The Discovery Rule in Texas is Still Alive

This past Friday, November 16, 2018, the Supreme Court of Texas reminded everyone that the discovery rule is alive and well in Texas. In Carl M. Archer Trust No. Three v. Tregallas, 2018 Tex. LEXIS 1153 (Tex. November 16, 2018), the Supreme Court of Texas was faced with the issue of whether the statute of limitations barred a claim for breach of a recorded right of first refusal to purchase a mineral interest. The grantors of the right of first refusal conveyed the mineral interest to a third party without notifying the holders of the right of first refusal. More than four years later, the holders of the right of first refusal finally learned of the conveyance and sued the third party for breach, seeking specific performance. The trial court ruled in favor of the holders of the right of first refusal option and the court of appeals reversed, holding that the statute of limitations barred the claim.

In reversing the court of appeals in part (on the discovery rule), and affirming in part (on the accrual date of the claim), the Supreme Court of Texas held that the discovery rule is a “limited exception” to the general theory that a cause of action accrues when a legal injury is incurred. Carl M. Archer Trust No. Three v. Tregallas, 2018 Tex. LEXIS 1153, *15 (Tex. November 16, 2018), citing, BP Am. Prod. Co. v. Marshall, 342 S.W.3d 59, 66 (Tex. 2011). The discovery rule is applied when the nature of the injury is inherently undiscoverable and the evidence is objectively verifiable and when applicable, it defers accrual of the cause of action until the plaintiff knew or should have known of the facts that gave rise to the cause of action. Carl M. Archer Trust No. Three v. Tregallas, 2018 Tex. LEXIS 1153, *15 (Tex. November 16, 2018), citing, S.V. v. R.V., 933 S.W.2d 1,  4 (Tex. 1996). The elements of the discovery rule try to strike a balance between the policy of barring stale claims and preventing an unjust result when claims could not be brought with the limitations period. Id. at 3, 6.

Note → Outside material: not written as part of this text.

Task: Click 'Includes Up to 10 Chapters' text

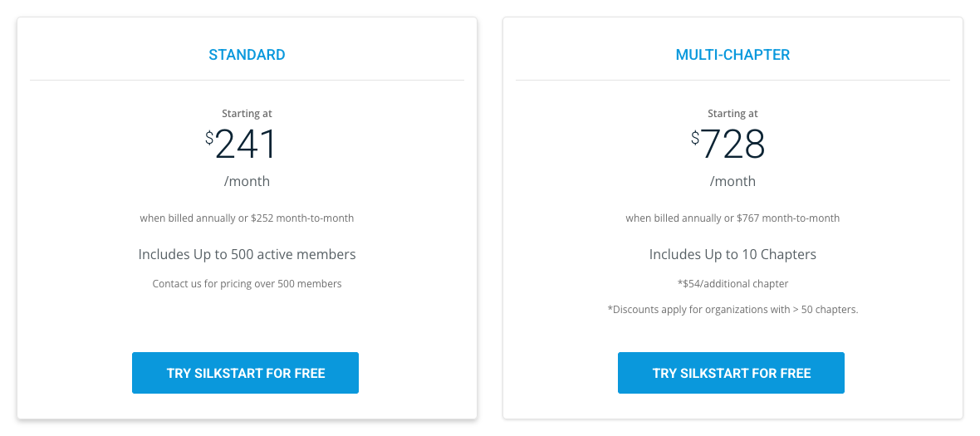Action: 733,254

The Supreme Court of Texas also set out that an injury is inherently undiscoverable when it is “unlikely to be discovered within the prescribed limitations period despite due diligence.” Carl M. Archer Trust No. Three v. Tregallas, 2018 Tex. LEXIS 1153 (Tex. November 16, 2018), citing, Via Net v. TIG Insurance Co., 211 S.W.3d 310, 313-314 (Tex. 2006). Significantly, the Supreme Court held that the determination of whether an injury is inherently undiscoverable is made on a categorical basis rather than on the facts of the individual case. Carl M. Archer Trust No. Three v. Tregallas, 2018 Tex. LEXIS 1153 (Tex. November 16, 2018), citing, HECI Expl. Co. v. Neel, 982 S.W.2d 881, 886 (Tex. 1998). As a result, the Court held that the inquiry is not whether the trustees in particular could have discovered their injury with diligence, but whether the injury was “the type of injury that could be discovered through the exercise of reasonable diligence.” Carl M. Archer Trust No. Three v. Tregallas, 2018 Tex. LEXIS 1153 (Tex. November 16, 2018), citing, BP Am. Prod. Co. v. Marshall, 342 S.W.3d 59, 66 (Tex. 2011).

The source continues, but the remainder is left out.